- _Exercise requirements_: Within the entries below, find each line containing the word "agent" and copy it.

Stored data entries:
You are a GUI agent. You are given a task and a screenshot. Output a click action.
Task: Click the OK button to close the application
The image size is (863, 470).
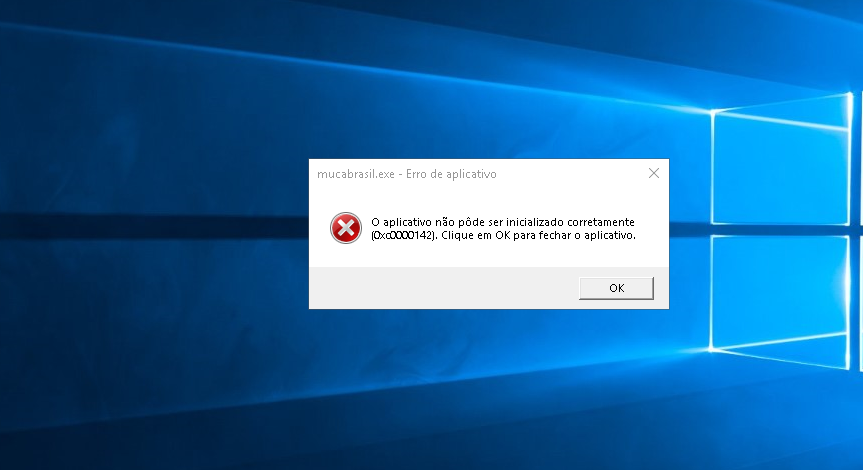pyautogui.click(x=616, y=288)
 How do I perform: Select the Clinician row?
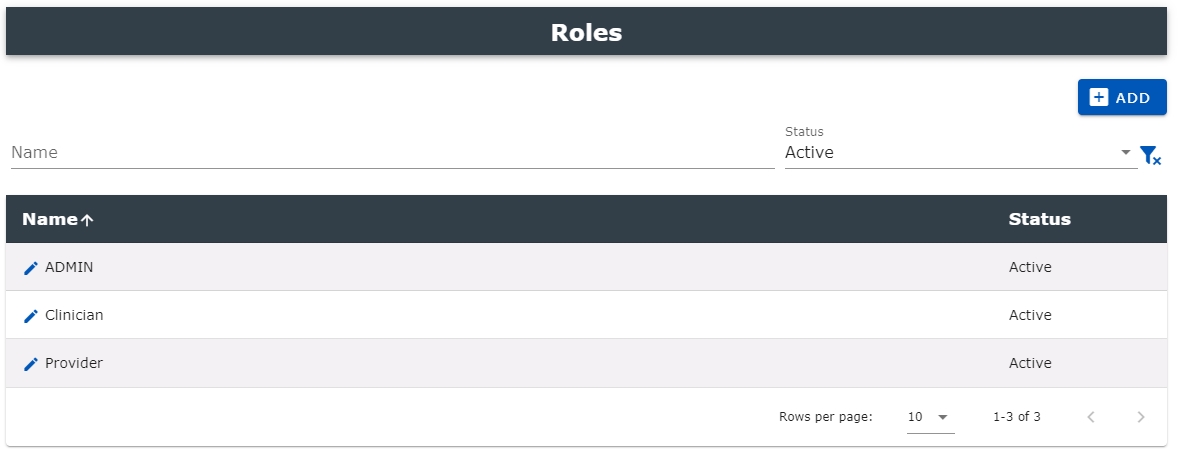click(x=586, y=315)
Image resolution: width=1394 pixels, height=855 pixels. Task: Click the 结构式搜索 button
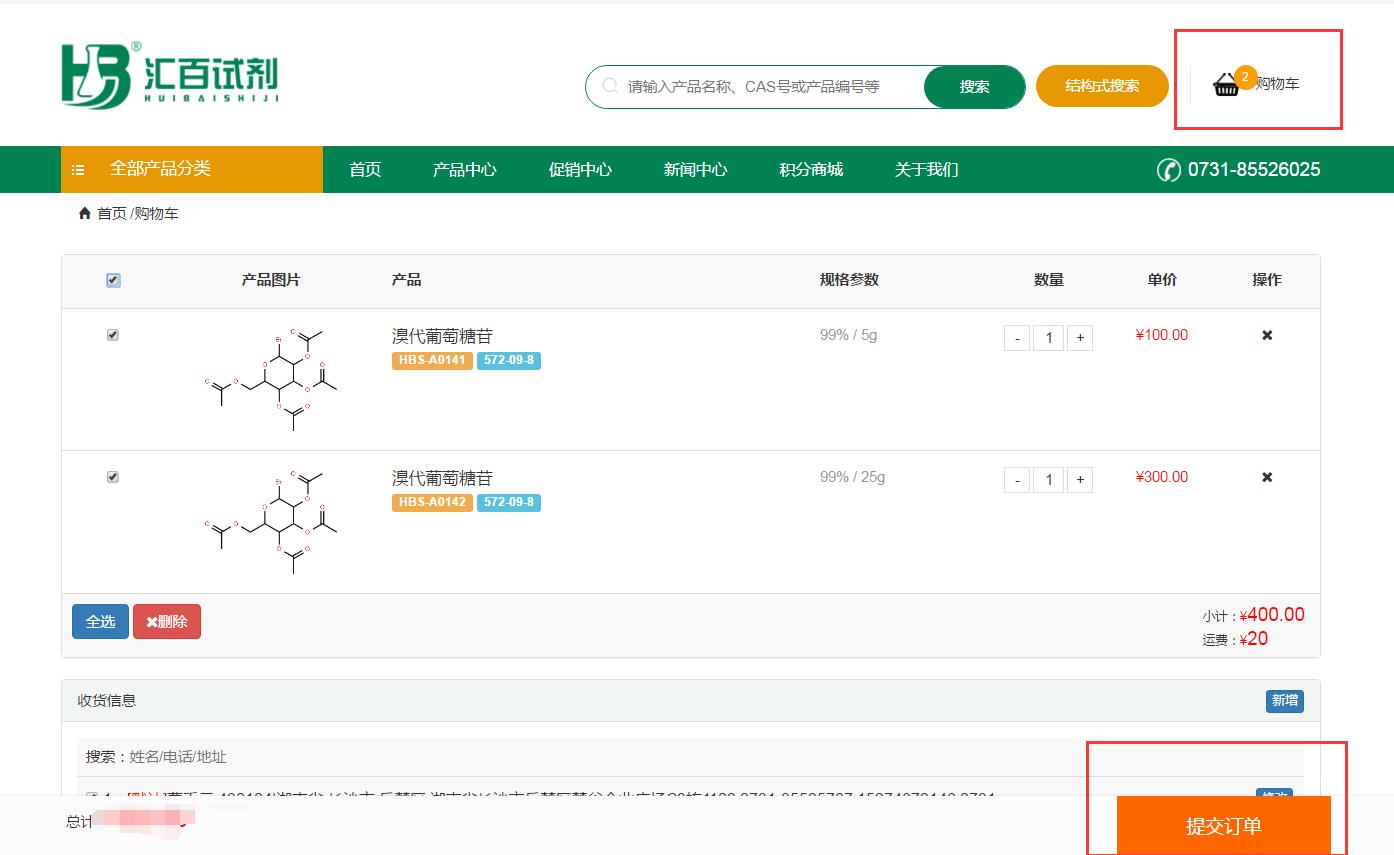[x=1102, y=86]
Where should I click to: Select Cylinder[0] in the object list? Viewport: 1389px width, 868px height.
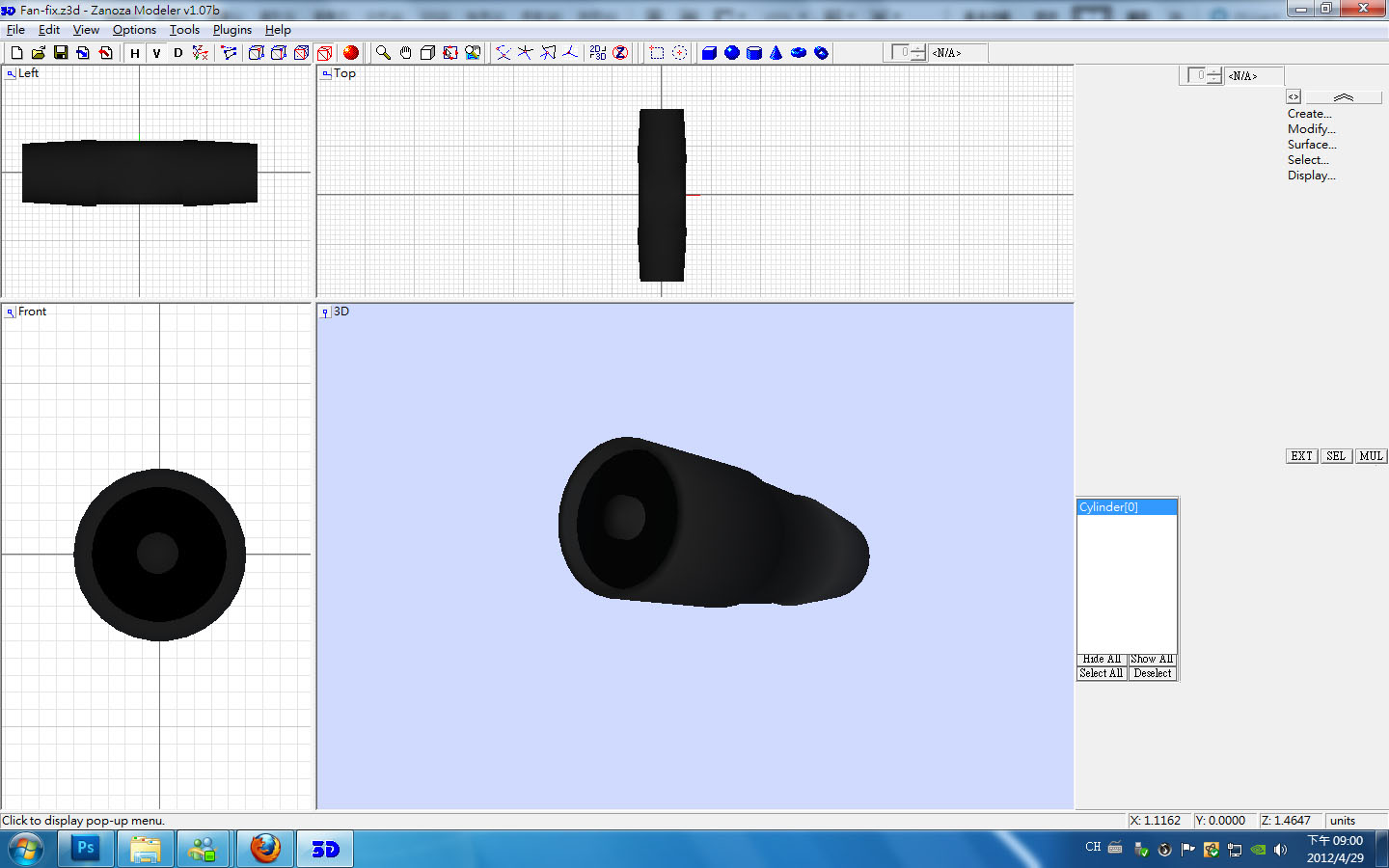[x=1109, y=507]
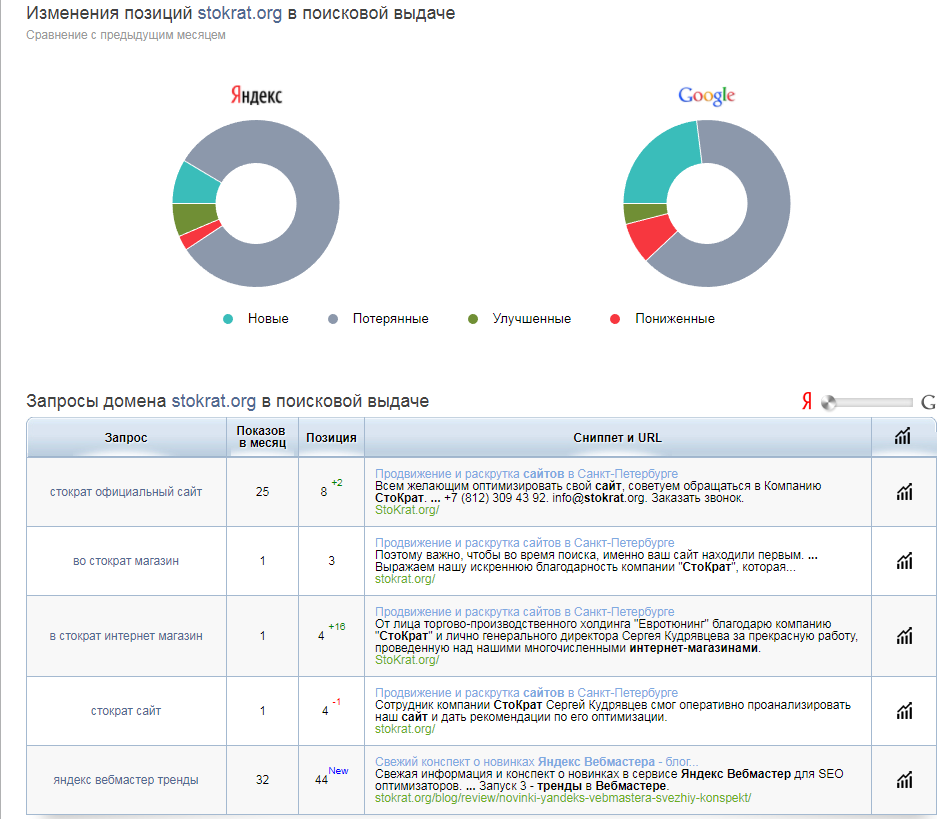Click the Yandex/Google switch slider handle
The image size is (950, 819).
tap(828, 403)
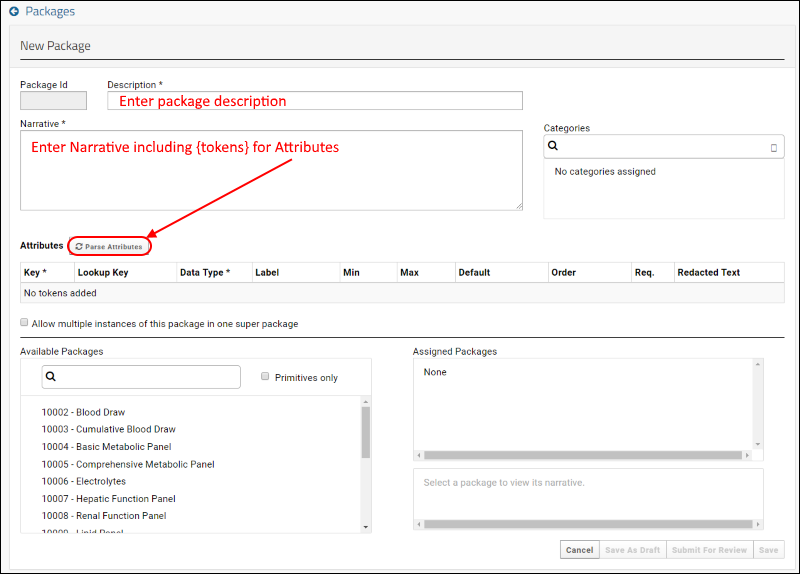Select 10005 - Comprehensive Metabolic Panel
800x574 pixels.
[128, 464]
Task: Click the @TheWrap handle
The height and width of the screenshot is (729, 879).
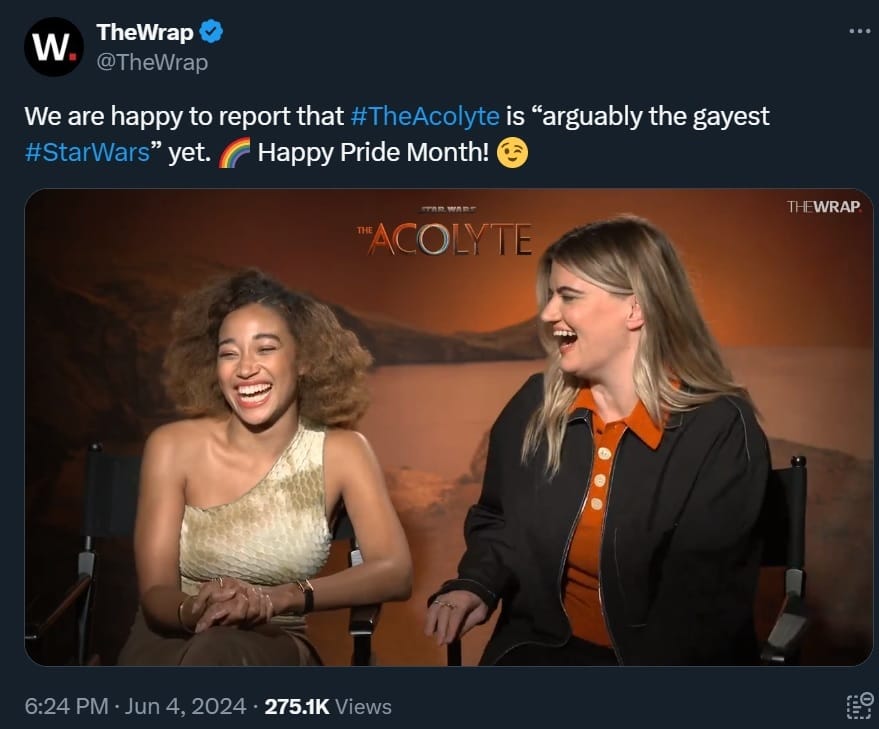Action: point(152,62)
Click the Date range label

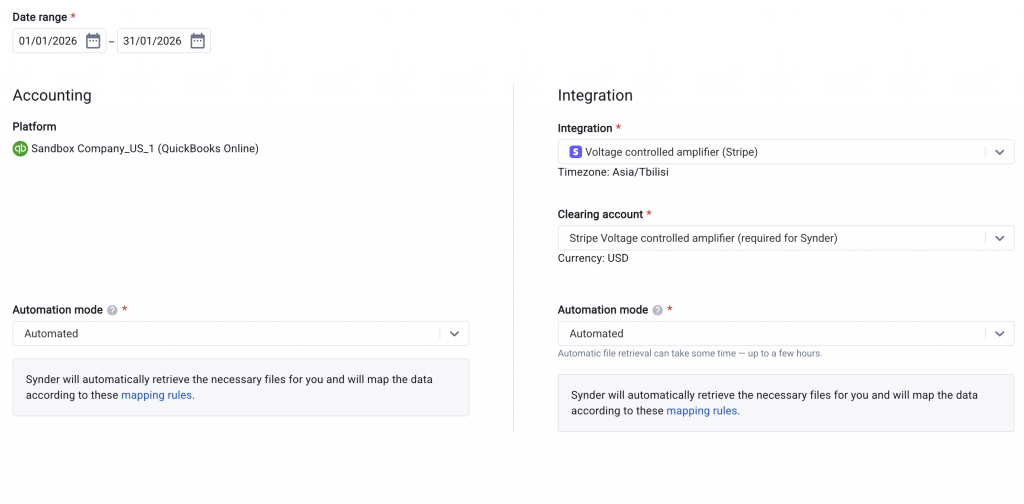[x=39, y=17]

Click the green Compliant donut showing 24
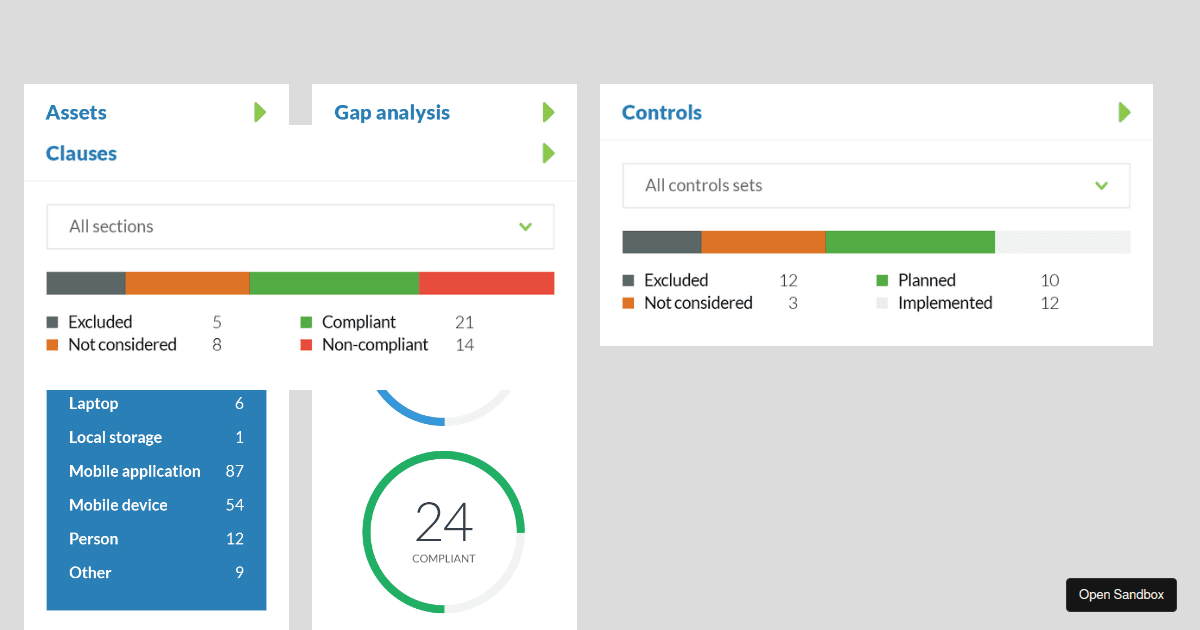[443, 530]

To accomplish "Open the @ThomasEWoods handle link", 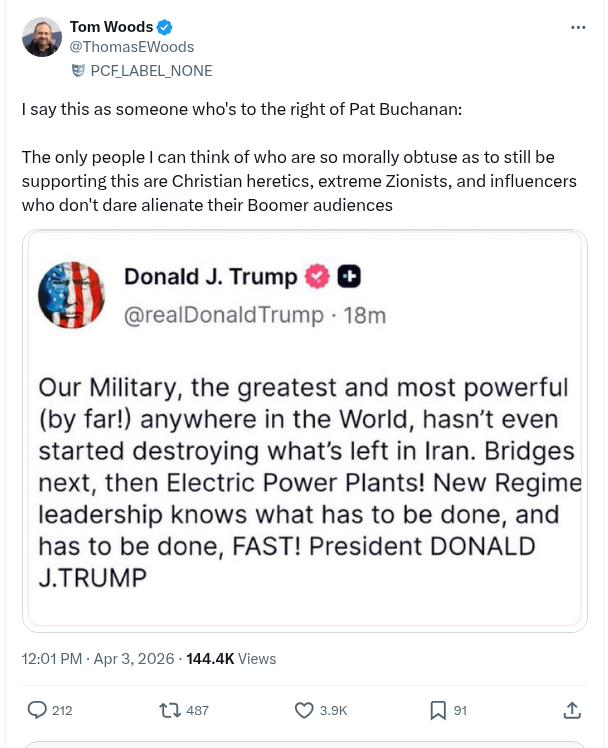I will click(131, 47).
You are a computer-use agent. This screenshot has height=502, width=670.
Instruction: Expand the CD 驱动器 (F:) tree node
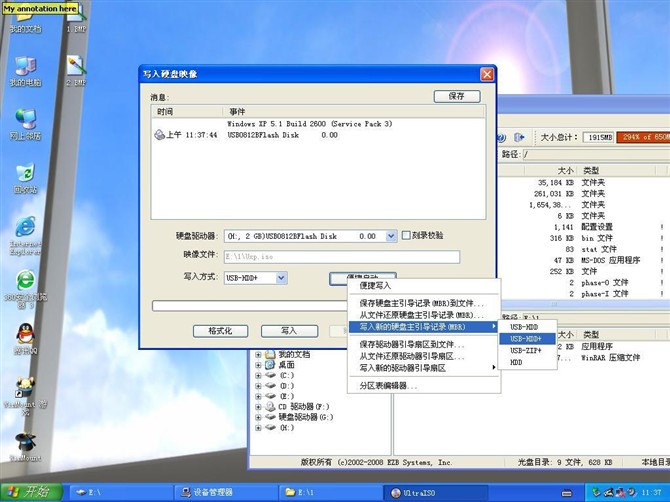pyautogui.click(x=259, y=407)
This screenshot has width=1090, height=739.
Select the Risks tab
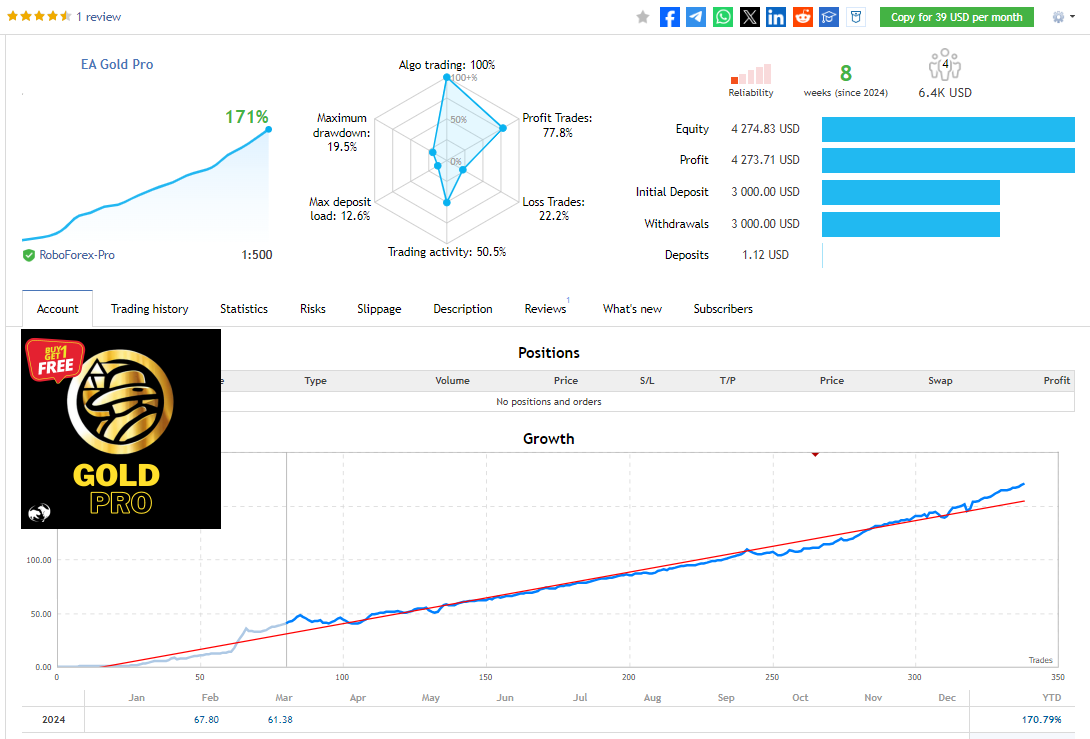click(313, 309)
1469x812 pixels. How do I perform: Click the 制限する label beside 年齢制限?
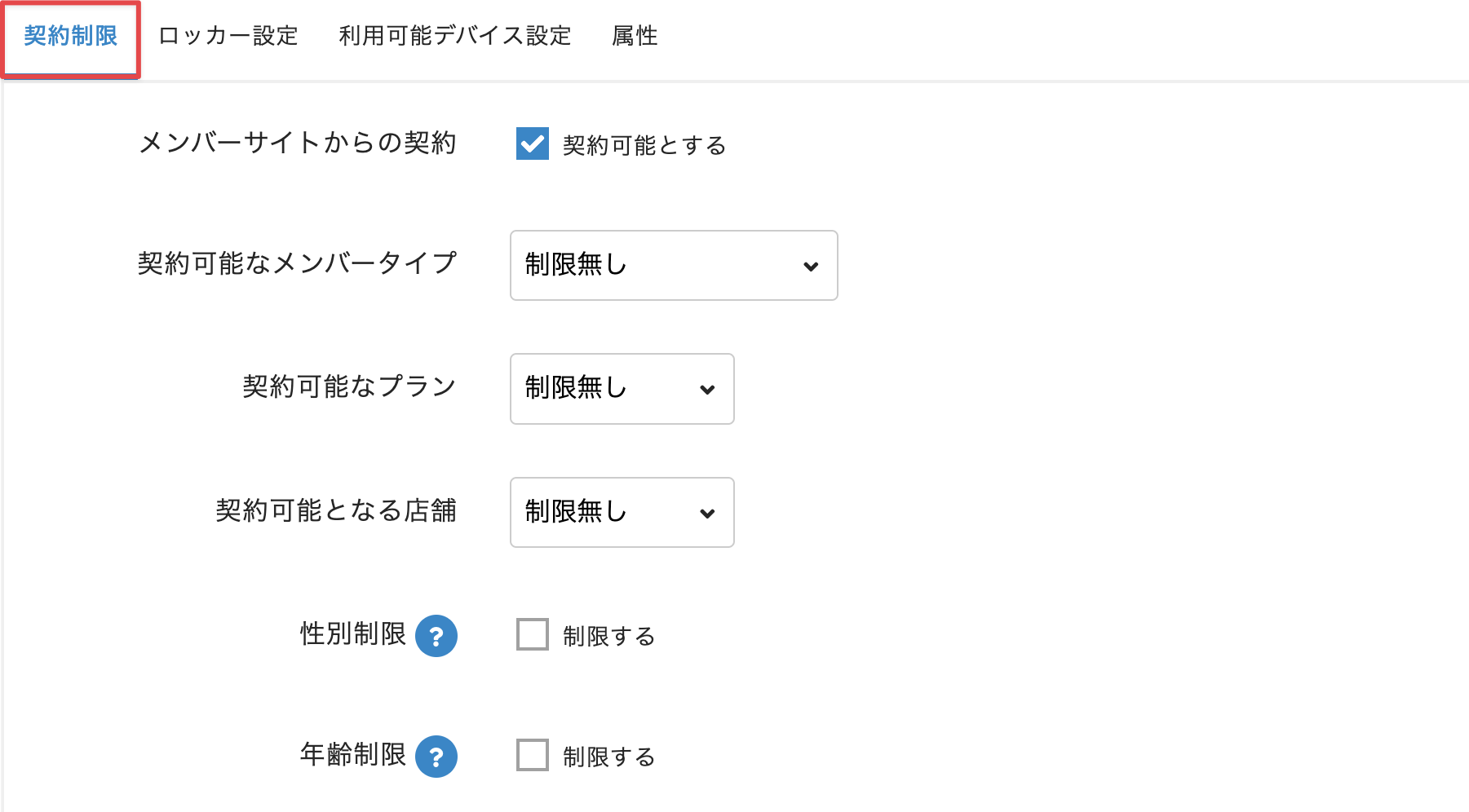609,757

- _Reply to the exercise_:
You are a GUI agent. You are given a task and a screenshot. Output a click action.
You are a computer-use agent. This screenshot has height=502, width=670.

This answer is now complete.